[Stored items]

────

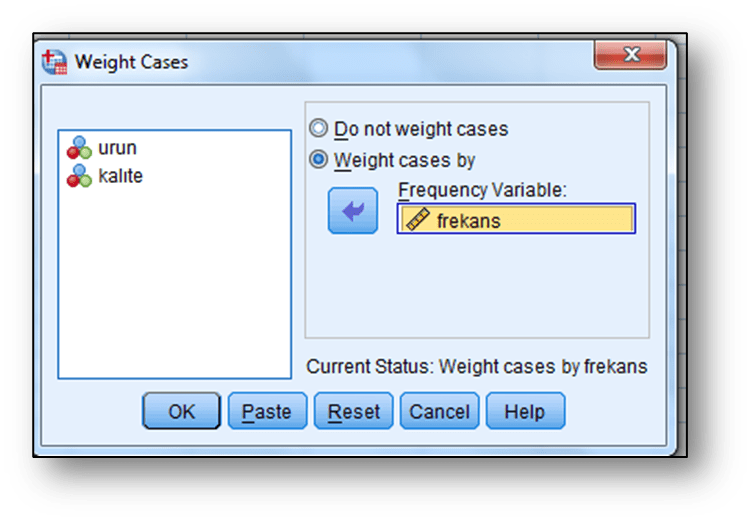752x522 pixels.
Task: Click the nominal icon beside kalite
Action: [78, 177]
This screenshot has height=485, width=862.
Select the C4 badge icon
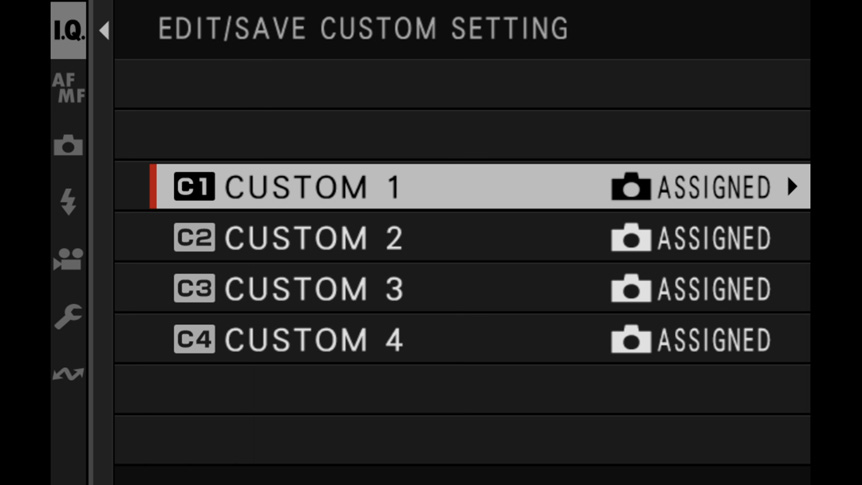[194, 339]
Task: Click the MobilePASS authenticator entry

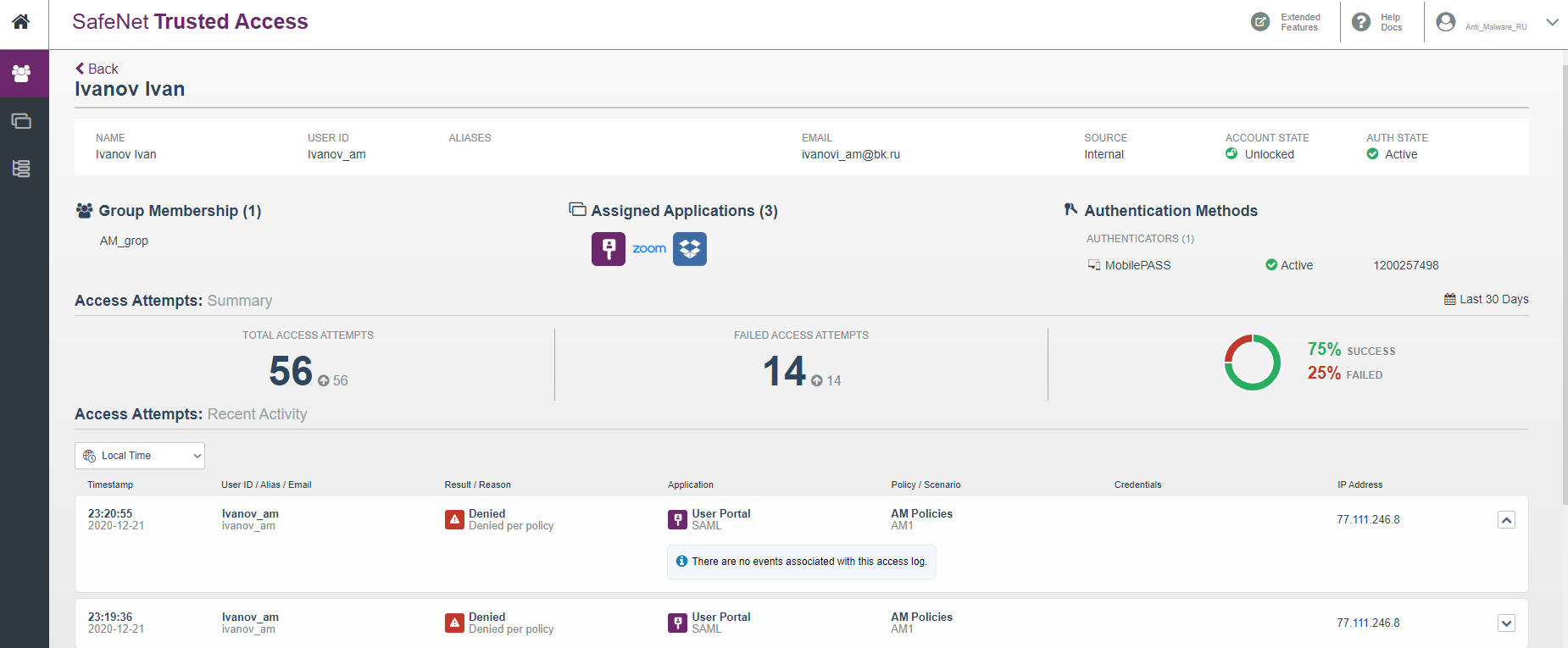Action: (1137, 265)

────

**Your assignment:** Starting with the line that contains "Select the C4 badge icon", print every remaining line of the records above, exactly as it stands. Do not print the pictures.

**Task answer:**
Select the C4 badge icon
[194, 339]
Task: Click the MobilePASS authenticator entry

Action: (1137, 265)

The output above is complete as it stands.